# GIVEN DATA:
****
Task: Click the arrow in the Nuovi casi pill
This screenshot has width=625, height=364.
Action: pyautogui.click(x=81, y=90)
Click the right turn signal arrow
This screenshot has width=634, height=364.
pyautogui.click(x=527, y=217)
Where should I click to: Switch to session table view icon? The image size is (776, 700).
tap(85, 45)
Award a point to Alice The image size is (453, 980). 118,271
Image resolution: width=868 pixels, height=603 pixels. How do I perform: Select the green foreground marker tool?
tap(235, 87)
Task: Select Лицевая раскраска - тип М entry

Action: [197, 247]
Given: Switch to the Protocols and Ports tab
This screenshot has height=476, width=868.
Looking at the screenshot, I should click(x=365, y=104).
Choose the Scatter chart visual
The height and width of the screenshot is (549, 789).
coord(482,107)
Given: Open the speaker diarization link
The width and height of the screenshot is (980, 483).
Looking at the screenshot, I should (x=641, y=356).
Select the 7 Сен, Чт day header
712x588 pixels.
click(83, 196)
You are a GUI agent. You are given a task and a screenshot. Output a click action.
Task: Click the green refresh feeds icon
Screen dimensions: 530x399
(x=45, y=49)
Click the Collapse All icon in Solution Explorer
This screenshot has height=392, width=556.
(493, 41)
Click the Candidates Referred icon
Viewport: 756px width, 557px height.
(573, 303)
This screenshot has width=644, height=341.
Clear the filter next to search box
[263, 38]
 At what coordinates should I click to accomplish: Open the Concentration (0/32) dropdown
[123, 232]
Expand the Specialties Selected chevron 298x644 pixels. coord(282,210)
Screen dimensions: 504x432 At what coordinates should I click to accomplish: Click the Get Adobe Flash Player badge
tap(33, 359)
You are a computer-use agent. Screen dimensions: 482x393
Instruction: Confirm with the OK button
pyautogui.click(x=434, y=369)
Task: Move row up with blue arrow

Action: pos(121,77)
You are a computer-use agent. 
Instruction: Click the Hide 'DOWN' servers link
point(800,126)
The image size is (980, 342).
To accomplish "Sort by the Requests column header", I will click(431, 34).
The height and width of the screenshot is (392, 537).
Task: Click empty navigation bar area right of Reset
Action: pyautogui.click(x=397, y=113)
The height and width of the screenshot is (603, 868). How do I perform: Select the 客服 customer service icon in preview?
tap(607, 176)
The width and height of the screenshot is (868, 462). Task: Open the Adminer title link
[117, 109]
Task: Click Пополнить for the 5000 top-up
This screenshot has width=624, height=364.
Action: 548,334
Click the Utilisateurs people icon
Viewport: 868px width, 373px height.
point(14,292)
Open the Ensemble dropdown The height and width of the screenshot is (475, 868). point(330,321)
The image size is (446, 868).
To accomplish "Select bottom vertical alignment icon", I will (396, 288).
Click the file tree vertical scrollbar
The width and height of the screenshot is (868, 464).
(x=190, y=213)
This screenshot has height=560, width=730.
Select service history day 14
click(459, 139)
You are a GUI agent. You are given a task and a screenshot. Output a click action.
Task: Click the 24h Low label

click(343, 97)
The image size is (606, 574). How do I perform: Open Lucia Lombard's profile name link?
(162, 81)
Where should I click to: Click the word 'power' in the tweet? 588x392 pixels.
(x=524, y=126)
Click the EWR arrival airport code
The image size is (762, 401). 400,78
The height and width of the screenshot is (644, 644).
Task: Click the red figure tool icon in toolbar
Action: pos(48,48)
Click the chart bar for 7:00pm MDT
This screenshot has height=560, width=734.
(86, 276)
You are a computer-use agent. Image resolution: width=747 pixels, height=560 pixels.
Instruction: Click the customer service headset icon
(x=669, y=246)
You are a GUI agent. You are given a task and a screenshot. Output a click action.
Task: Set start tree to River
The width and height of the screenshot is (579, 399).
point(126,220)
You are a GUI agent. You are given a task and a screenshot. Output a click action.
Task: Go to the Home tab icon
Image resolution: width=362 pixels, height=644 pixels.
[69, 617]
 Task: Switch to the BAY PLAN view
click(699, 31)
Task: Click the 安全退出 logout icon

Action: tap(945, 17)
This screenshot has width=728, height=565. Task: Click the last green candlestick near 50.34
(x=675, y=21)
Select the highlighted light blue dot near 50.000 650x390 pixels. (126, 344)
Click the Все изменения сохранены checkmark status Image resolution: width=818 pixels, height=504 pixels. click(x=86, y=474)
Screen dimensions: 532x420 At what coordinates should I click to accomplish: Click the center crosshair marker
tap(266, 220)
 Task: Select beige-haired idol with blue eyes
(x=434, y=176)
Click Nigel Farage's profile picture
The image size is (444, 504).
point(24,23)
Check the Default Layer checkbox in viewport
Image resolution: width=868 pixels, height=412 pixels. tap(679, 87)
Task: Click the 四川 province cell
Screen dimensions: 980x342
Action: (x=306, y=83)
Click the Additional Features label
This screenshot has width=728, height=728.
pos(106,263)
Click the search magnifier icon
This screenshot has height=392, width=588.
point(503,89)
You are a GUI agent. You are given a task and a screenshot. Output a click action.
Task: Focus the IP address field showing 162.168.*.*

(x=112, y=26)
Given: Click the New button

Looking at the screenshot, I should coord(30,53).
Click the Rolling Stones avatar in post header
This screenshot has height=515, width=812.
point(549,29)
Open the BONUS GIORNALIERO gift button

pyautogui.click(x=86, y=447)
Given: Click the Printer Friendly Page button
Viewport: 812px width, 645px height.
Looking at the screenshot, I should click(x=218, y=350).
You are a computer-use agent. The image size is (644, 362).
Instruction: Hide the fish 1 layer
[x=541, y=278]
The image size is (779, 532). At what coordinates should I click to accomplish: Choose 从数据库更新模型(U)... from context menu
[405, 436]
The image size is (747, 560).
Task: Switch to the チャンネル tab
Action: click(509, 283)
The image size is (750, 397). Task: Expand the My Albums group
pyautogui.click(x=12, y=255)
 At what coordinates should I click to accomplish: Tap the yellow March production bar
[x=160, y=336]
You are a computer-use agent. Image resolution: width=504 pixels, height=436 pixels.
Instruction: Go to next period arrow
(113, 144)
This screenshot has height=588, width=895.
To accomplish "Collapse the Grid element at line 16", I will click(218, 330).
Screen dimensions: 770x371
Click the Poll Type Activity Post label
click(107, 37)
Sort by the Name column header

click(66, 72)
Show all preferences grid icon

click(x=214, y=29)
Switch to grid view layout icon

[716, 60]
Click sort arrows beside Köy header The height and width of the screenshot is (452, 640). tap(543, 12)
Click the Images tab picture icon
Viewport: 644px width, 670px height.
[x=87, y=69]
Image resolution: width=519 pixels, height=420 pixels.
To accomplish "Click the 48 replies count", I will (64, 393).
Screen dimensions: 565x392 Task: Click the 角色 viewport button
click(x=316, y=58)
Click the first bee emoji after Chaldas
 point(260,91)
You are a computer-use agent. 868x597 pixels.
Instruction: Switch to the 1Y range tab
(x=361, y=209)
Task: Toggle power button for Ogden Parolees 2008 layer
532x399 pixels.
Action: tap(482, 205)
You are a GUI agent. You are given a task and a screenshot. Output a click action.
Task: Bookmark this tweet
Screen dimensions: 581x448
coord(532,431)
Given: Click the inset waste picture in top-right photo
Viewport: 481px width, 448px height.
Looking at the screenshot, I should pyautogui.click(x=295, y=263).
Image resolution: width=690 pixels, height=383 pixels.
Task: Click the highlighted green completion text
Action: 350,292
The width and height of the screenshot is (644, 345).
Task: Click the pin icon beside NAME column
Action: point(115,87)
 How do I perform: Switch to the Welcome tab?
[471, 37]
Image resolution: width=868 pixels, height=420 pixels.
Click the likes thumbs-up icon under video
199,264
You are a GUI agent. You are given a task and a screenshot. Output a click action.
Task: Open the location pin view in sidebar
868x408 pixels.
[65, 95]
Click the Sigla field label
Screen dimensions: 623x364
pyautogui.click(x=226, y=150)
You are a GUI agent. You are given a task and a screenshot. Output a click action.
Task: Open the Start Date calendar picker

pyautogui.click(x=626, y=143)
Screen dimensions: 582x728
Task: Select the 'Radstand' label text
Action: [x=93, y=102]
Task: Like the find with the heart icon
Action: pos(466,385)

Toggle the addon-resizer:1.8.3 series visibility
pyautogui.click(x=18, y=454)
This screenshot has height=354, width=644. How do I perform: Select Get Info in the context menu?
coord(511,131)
****
# ABOUT THIS TASK:
From the opening line of the data above through the line holding "Given: Open the speaker diarization link", give every line again exactly as it stands.

# FINAL ANSWER:
Task: Click the arrow in the Nuovi casi pill
This screenshot has width=625, height=364.
Action: pyautogui.click(x=81, y=90)
Click the right turn signal arrow
This screenshot has width=634, height=364.
pyautogui.click(x=527, y=217)
Where should I click to: Switch to session table view icon? The image size is (776, 700).
tap(85, 45)
Award a point to Alice The image size is (453, 980). 118,271
Image resolution: width=868 pixels, height=603 pixels. How do I perform: Select the green foreground marker tool?
tap(235, 87)
Task: Select Лицевая раскраска - тип М entry

Action: [197, 247]
Given: Switch to the Protocols and Ports tab
This screenshot has height=476, width=868.
Looking at the screenshot, I should click(x=365, y=104).
Choose the Scatter chart visual
The height and width of the screenshot is (549, 789).
coord(482,107)
Given: Open the speaker diarization link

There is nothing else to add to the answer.